Which, of course, has been widely criticised as sporting insecure elements, surprising exactly no one.
Which in turn is about par for the course for Crypto Currencies I guess.
Bonus: Telegram has been founded by the Russian equivalent of Facebook (VKontakte). Sounds like a really secure solution to me!
-
So what's the hivemind's consensus on currencies that require actual processing work on actual projects, not just blockchain stuff?
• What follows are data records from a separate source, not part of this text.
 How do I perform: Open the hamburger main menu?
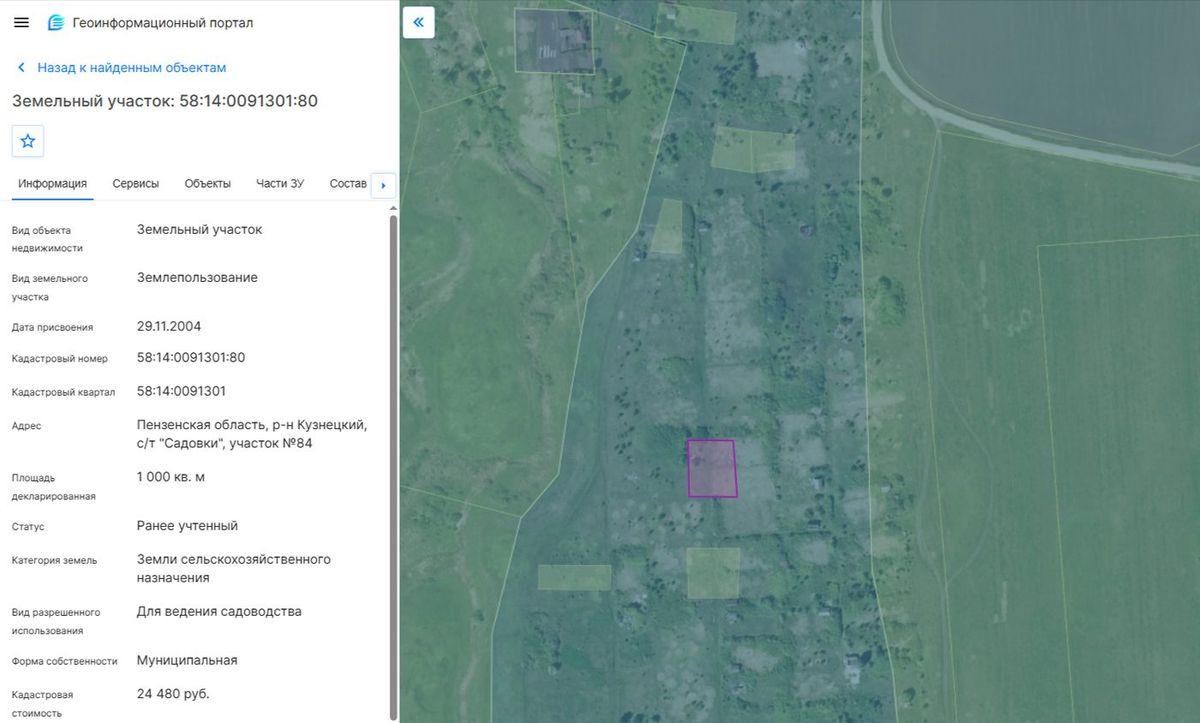pyautogui.click(x=21, y=22)
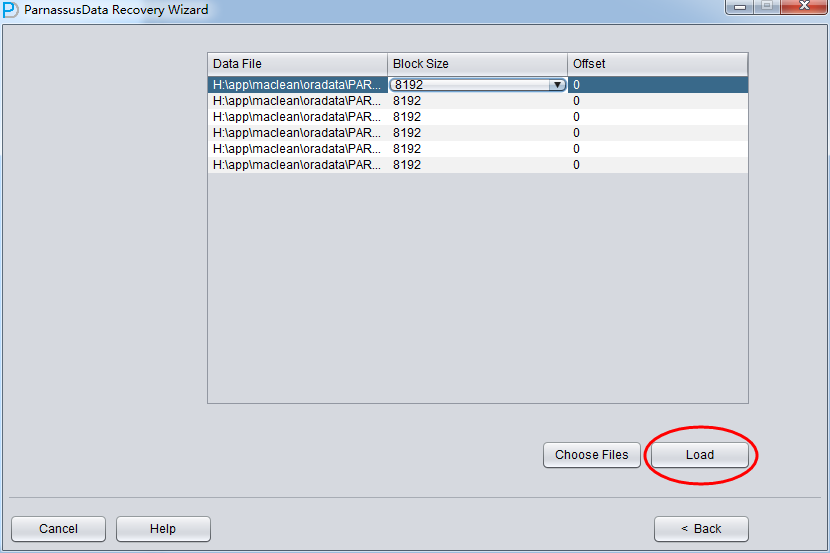This screenshot has width=830, height=553.
Task: Click the Offset column header
Action: (657, 64)
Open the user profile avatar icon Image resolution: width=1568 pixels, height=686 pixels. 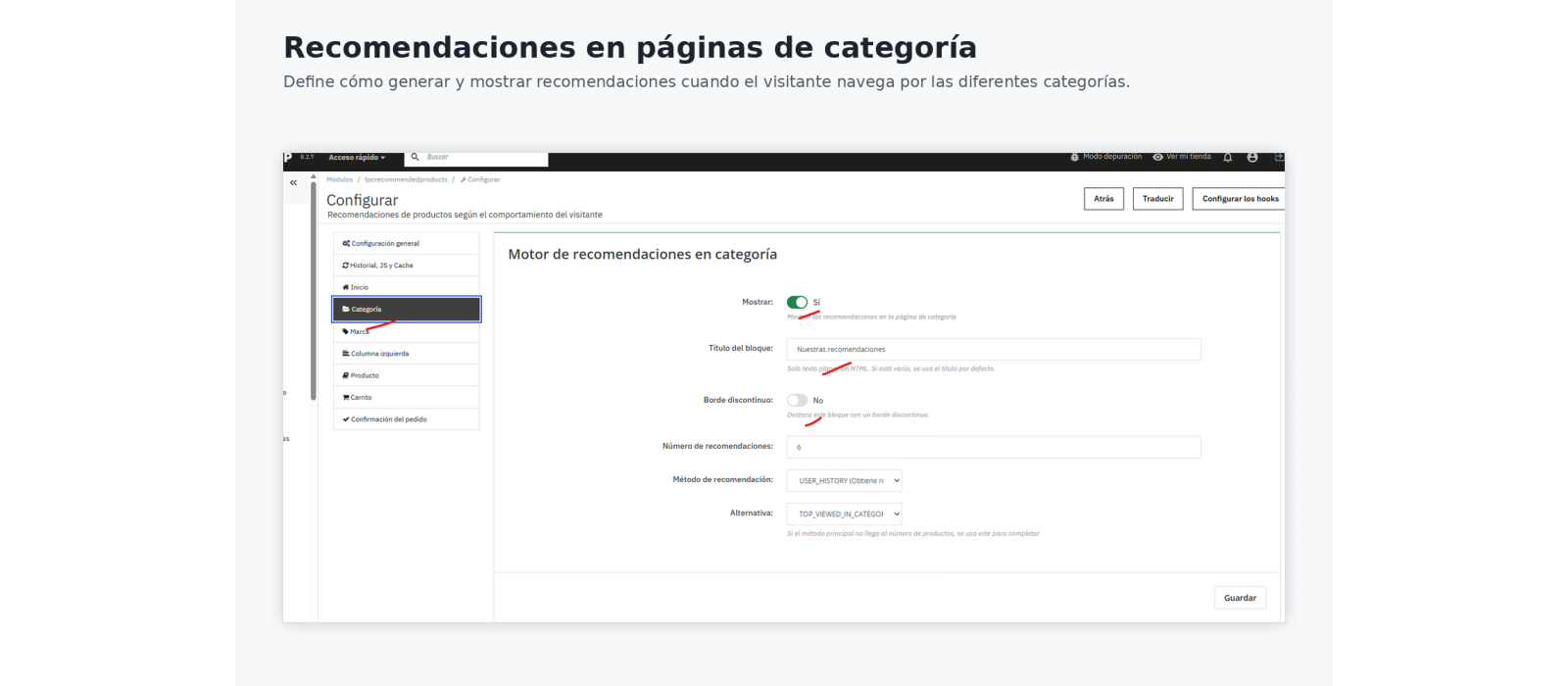1252,157
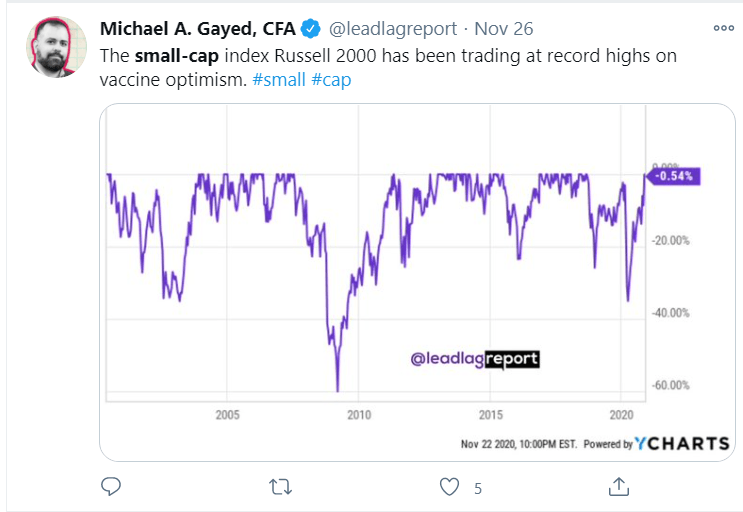The image size is (743, 512).
Task: Open the three-dot more options menu
Action: 724,28
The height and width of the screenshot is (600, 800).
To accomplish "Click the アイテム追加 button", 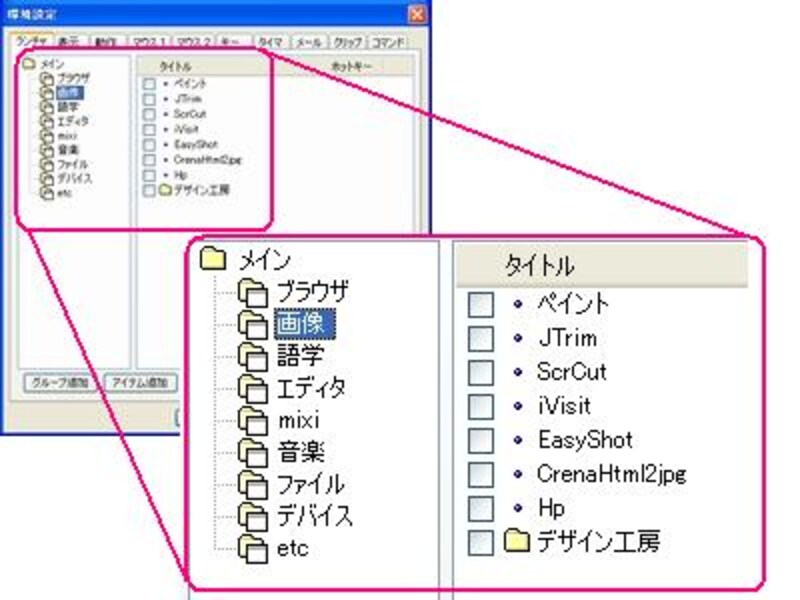I will (x=137, y=382).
I.E. folding@home, SETI@home,
-
@thebread What "currency" do you get from SETI@home? Are you talking about the bragging rights for having a lot of hours?
-
@blakeyrat you can run BOINC and get gridcoin for doing it, which is worth $0.05 right now.
-
@thebread I had no idea. Good on them.
-
@thebread said in A fool and his not-really-money are soon parted:
gridcoin
power to attempt to cure cancer/AIDS/Ebola/malaria,
Good!
map the Milky Way galaxy,
Sure, I like space!
crack Enigma machine codes,
Whaaa... why?
"Man if we had cracked this in June of 1943, we sure would have saved that ship from being torpedoed!"
-
@blakeyrat said in A fool and his not-really-money are soon parted:
Whaaa... why?
"Man if we had cracked this in June of 1943, we sure would have saved that ship from being torpedoed!"History nerds, I presume
Also, while I'd much prefer Folding, literally anything has more utility than mining bitcoin.Filed under: nazi@home
-
AMD stock price went down today because ETH ASIC miners are now efficient.
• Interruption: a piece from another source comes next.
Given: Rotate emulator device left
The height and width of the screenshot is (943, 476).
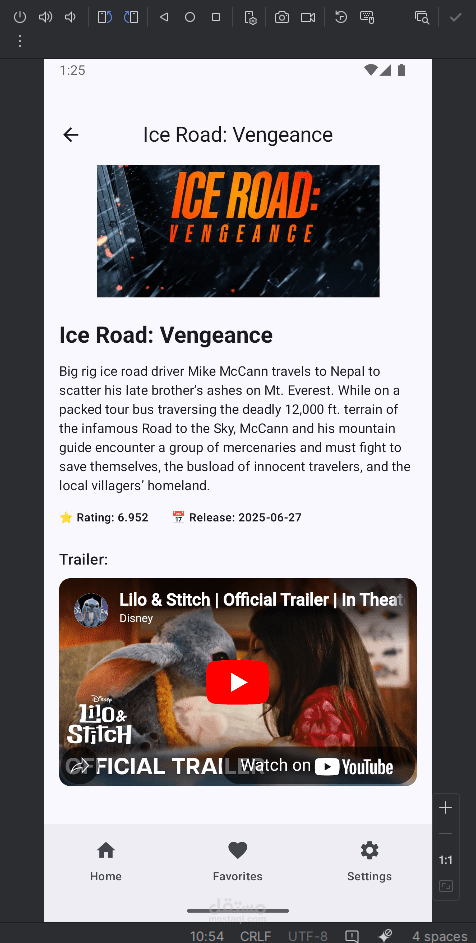Looking at the screenshot, I should click(105, 17).
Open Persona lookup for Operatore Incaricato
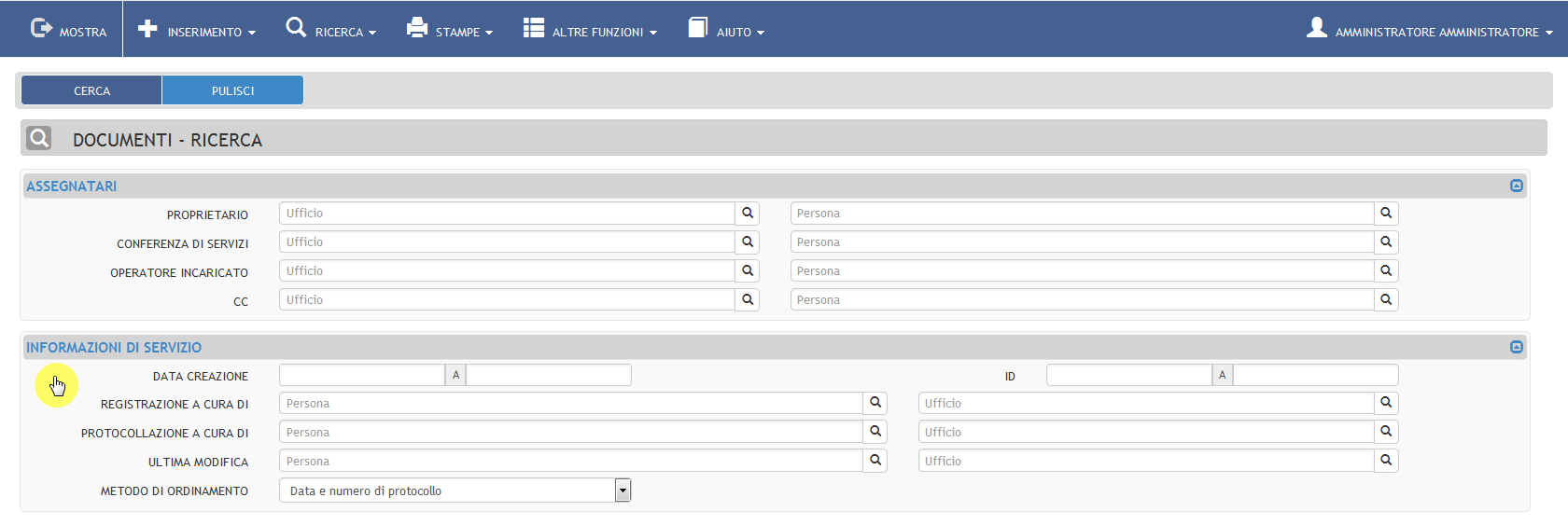 point(1386,271)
So GPU prices might go down for us now. Nvidia GPUs mine worse.
BTW one of these miners are $3000. I was thinking of buying one or two but the price before returns doesn't seem economical for me.
-
I thought the deal was most miners that are doing GPU mining are just mining alt coins in order to trade into ETH or BTC. As long as those are still compatible, then GPUs may stay up there.
-
@thebread Yeah but generally once a coin gets an ASIC miner available, the GPU mining becomes unprofitable.
So far this hasn't been a disaster because:
- There are a LOT of coins, even actively-traded coins
- Some of them actively defeat companies trying to develop ASIC miners by frequently changing their algorithms
-
@blakeyrat Aren't some supposedly 'ASIC-proof'?
-
@thebread No. ASICS are more efficient per watt from what I understand.
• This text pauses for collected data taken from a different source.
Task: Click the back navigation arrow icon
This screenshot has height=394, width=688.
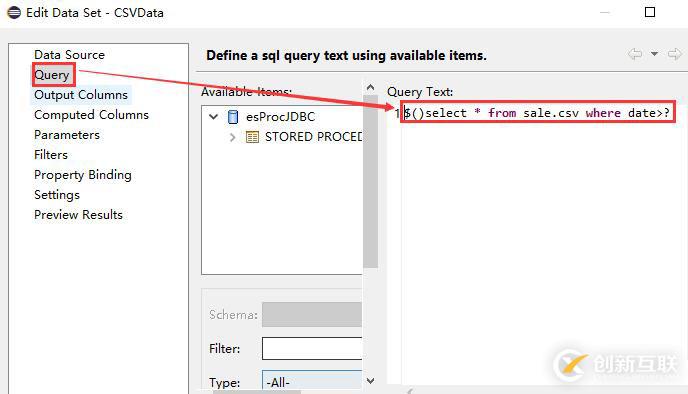Action: click(634, 54)
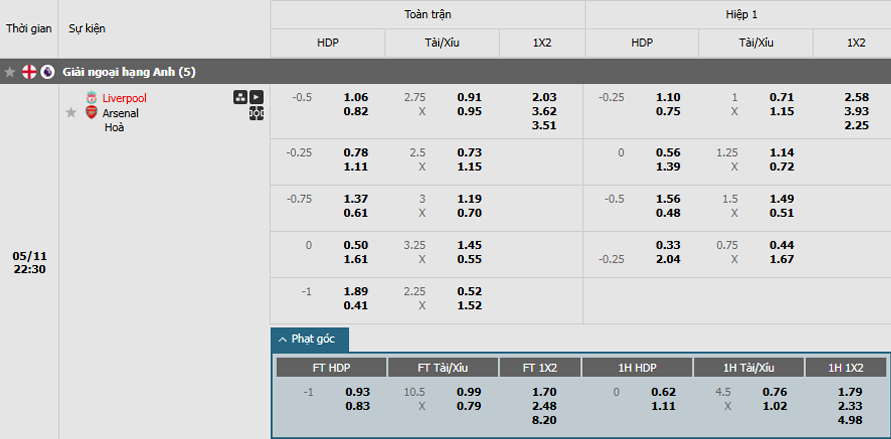Open live stream play icon for Liverpool match
The image size is (891, 439).
pyautogui.click(x=257, y=97)
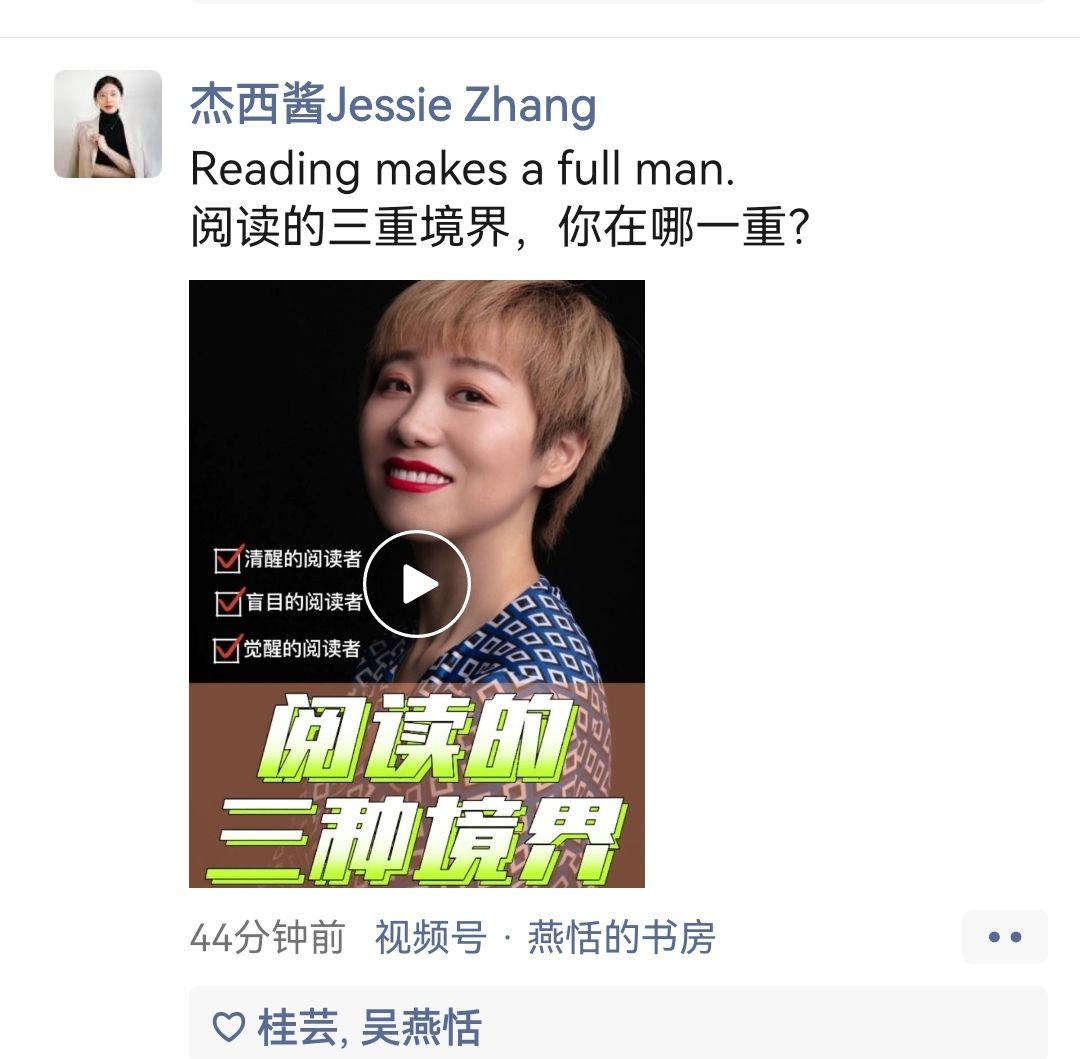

I only trade crypto, not mine.
-
@thebread said in A fool and his not-really-money are soon parted:
@blakeyrat Aren't some supposedly 'ASIC-proof'?
Yeah. ASICs only work when the algorithm never changes; ASICs can't be "reprogrammed" after they've shipped.
So if a coin changes their algorithm every 6 months or so, PC users can easily update their mining software, but all ASICs for that coin become utterly useless. I know a couple coins are doing that.
-
@rhywden said in A fool and his not-really-money are soon parted:
Telegram has been founded by the Russian equivalent of Facebook (VKontakte)
well shit, I had no idea it was tied to VK. well, that fuckin blows
-
@bb36e said in A fool and his not-really-money are soon parted:
@rhywden said in A fool and his not-really-money are soon parted:
Telegram has been founded by the Russian equivalent of Facebook (VKontakte)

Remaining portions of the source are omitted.